Apple plant eine große Neuausrichtung des MacBook Pro, die die Touch-Eingabe in den Mittelpunkt rückt. Die neuen Modelle führen
Mark Gurman von Bloomberg berichtet, dass Apple für den Start Ende 2026 oder Anfang 2027 anpeilt. Sein Bericht nennt die Codenamen
Analyst Ming-Chi Kuo wies zuvor auf On-Cell-Touch bei OLED-MacBook-Pro-Panels hin. Seine Notiz deutete darauf hin, dass Apple iPad-Nutzer beobachtete und zu dem Schluss kam, dass Touch bei bestimmten Erstellungs- und Navigationsaufgaben hilft. Sie erhalten eine direktere Manipulation, ohne die Präzision von Trackpad und Tastatur zu verlieren.
Apple beabsichtigt, das vollständige Trackpad und die vollständige Tastatur beizubehalten, damit Sie arbeiten können, wie Sie es bevorzugen. Die Lochkamera entfernt die Notch und gibt mehr Pixel für kreative Apps und Zeitachsen frei. Ein verstärktes Scharnier und aktualisierte Bildschirmhardware sollen ein Wackeln beim wiederholten Tippen verhindern.
Preise und Chips
OLED- und Touch-Integration erhöhen in der Regel die Komponentenkosten, die an die Käufer weitergegeben werden. Die heutigen High-End-MacBook-Pro-Modelle beginnen bei 1.999 $ für 14 Zoll und 2.499 $ für 16 Zoll. Sie sollten mit Preisen rechnen, die mehrere hundert Dollar über diesen Ankerpunkten liegen.
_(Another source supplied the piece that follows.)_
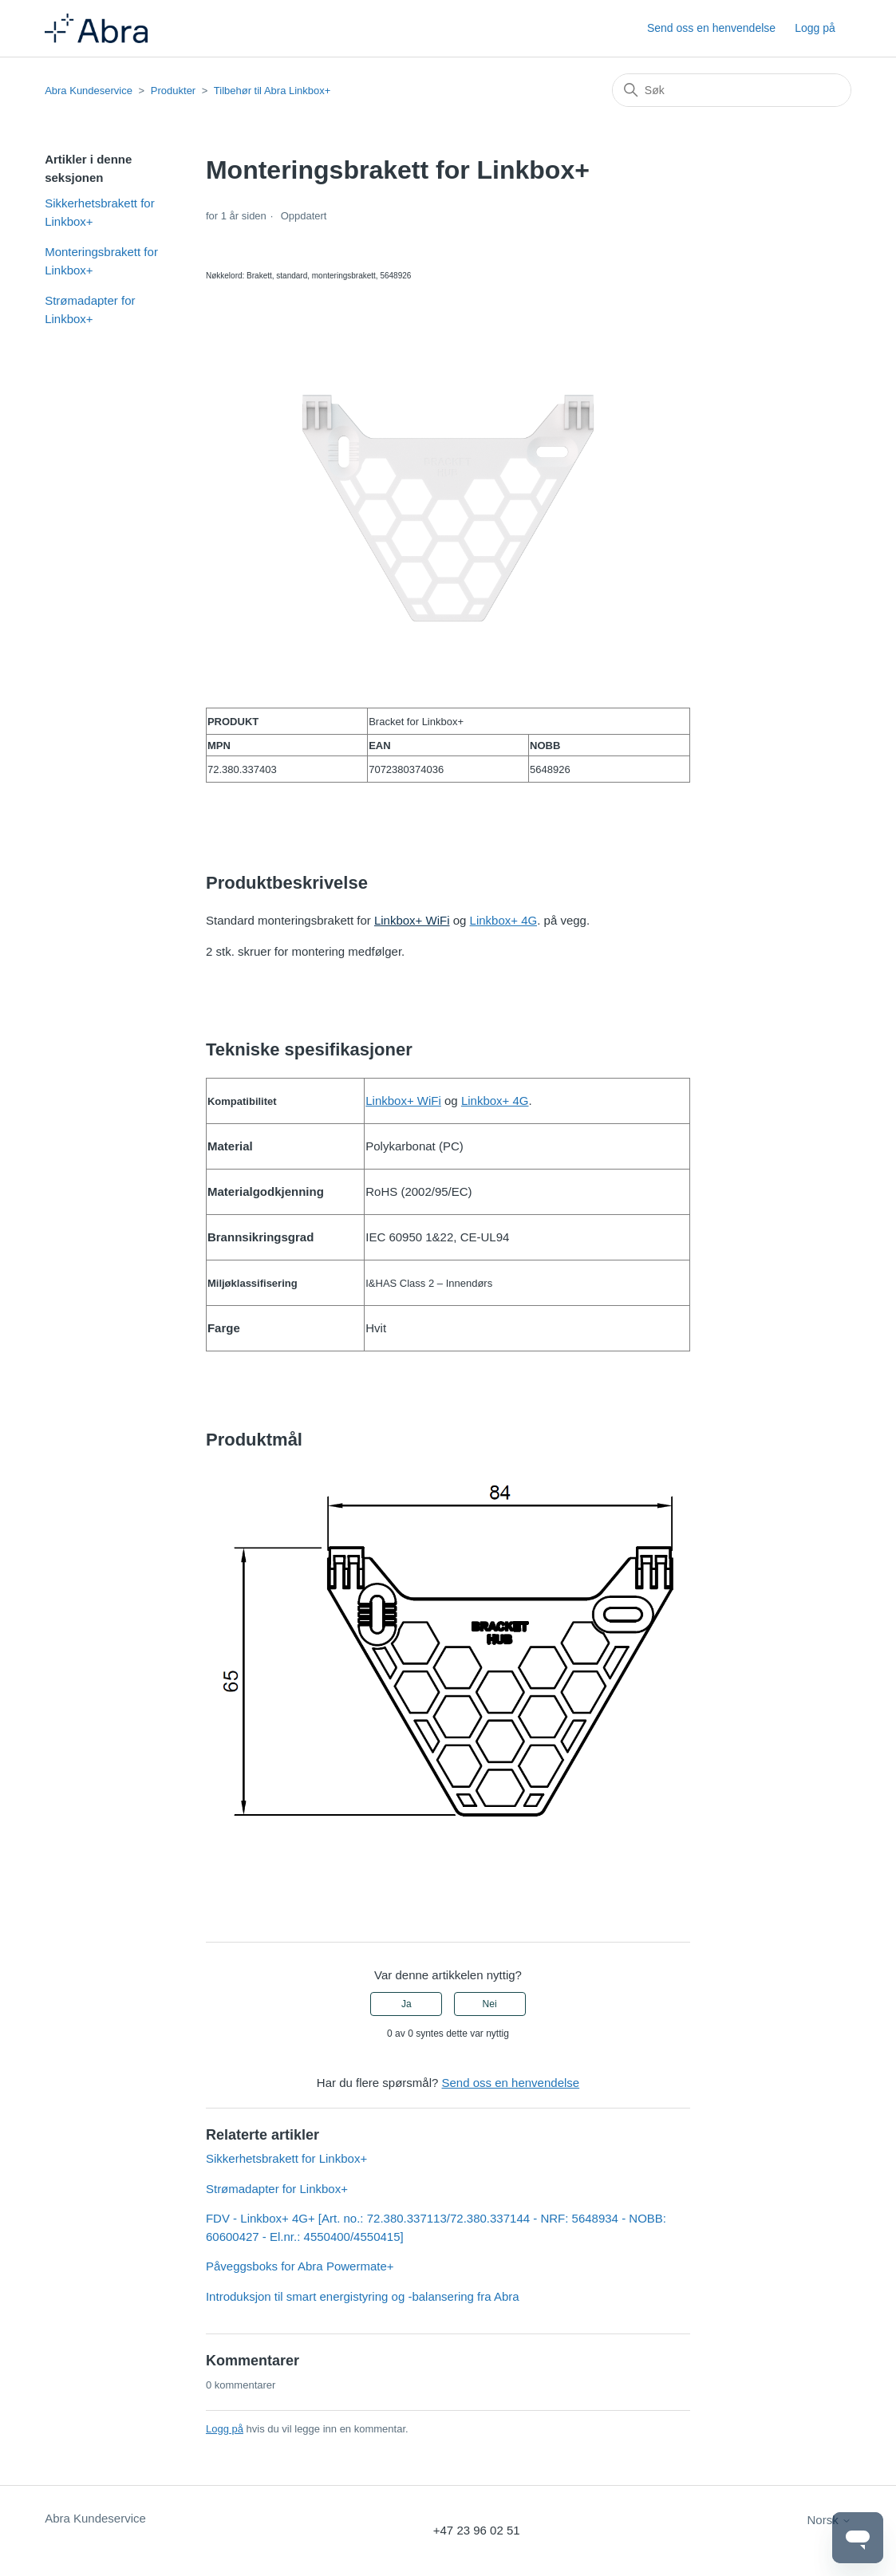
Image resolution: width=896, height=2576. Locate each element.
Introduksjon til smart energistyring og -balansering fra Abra (362, 2296)
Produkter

Apple bereitet M6-Chips für diese Touch-Modelle nach dem M5-Debüt dieses Jahres vor. Gurman erwartet M5 Pro und M5 Max Anfang 2026, während M6 später folgt. Dieser Zeitplan deutet darauf hin, dass Apple sich auf Stabilität für Kreativprofis konzentrieren wird, bevor die große Touch-Umstellung eingeführt wird.
Zwei Aktualisierungen in einem Jahr bleiben möglich, doch die Geschichte zeigt, dass Apple dieses Muster vermeidet. Das Unternehmen staffelt in der Regel Silizium-Upgrades und Änderungen am Industriedesign, um Risiken zu managen. Sie sollten eine sorgfältige Taktung erwarten und keine Flut von sich überschneidenden Konfigurationen.
Die Strategie
Apple wird Touch beim MacBook Pro einführen, um die tatsächliche Nachfrage zu messen, bevor es expandiert. Dieser Ansatz spiegelt wider, wie Apple Premium-Funktionen an der Spitze einführt und dann in den unteren Marktbereich vordringt. Eine breitere Akzeptanz werden Sie wahrscheinlich erst sehen, wenn Entwickler und Nutzer sich an neue Gewohnheiten gewöhnt haben.
Die Touch Bar lehrte Apple, dass eine teilweise Touch-Bedienung ohne Bildschirminteraktion nicht zufriedenstellend war. Diesmal kombiniert Apple Full-Screen-Touch mit traditionellen Bedienelementen, damit Profis ihre Muskelgedächtnis behalten. Sie gewinnen an Auswahl, was wichtig ist, wenn Fristen anstehen und Werkzeuge einfach funktionieren müssen.